Experimental study and numerical simulation of flow over the inclined airfoil-shaped weir in rectangular channel

Abstract

In order to find an integrated flow measurement and control facility with stable outflow form, a series of experiments and numerical simulations were performed for the inclined airfoil-shaped weir. Based on the experimental and simulated data, the stage-discharge relationship was deduced by using dimensional analysis and incomplete self-similarity theory. And two flow measurement formulas with inclination angle of 0°–45° were obtained through different fitting schemes. The variation law of discharge ratio with inclination angle and the accuracy comparison of flow measurement formulas were analyzed. Moreover, the Froude number, critical submergence degree, head loss and velocity distribution of the flow field over the weir were studied. The results show that streamlined airfoil improves the stability of flow behind the weir. The average relative error of the free water surface line data between experiments and simulations is 5.05%, which indicates the reliability of the numerical simulation.
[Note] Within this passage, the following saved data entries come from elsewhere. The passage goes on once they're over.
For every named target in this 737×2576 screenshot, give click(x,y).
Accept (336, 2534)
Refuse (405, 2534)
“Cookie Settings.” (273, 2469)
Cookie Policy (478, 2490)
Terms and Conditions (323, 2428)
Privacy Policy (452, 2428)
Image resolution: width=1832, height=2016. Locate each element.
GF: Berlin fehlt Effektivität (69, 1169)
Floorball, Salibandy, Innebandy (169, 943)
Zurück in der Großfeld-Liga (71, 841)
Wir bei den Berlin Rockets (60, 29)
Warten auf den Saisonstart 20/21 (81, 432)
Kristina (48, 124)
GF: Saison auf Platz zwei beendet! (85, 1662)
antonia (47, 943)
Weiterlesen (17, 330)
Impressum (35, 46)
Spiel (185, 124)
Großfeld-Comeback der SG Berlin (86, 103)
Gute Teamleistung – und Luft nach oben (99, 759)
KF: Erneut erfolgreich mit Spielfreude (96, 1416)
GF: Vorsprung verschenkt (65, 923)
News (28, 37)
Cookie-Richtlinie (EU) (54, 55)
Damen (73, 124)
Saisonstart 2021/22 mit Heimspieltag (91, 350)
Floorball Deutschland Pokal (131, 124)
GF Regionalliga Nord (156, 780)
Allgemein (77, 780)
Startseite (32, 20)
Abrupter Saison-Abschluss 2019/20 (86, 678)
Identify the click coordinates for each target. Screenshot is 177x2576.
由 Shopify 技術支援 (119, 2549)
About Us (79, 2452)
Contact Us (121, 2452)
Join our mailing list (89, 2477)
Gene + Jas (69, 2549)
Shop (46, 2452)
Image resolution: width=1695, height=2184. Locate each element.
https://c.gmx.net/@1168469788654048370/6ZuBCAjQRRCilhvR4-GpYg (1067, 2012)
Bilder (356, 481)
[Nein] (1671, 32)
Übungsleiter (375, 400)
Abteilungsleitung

The discharge ratio proposed in the fitting scheme I takes the 25° inclination angle as the limit, which increases slightly at first and then decreases gradually, and the flow measurement relative errors of the two fitting formulas are all within ±7%. The average Froude number of the upstream reference section at each inclination angle is less than 0.25, the critical submergence range is between 0.87 and 0.96, and the relative head loss ranges from 3.54% to 12.16%, so as to ensure the accuracy of flow measurement.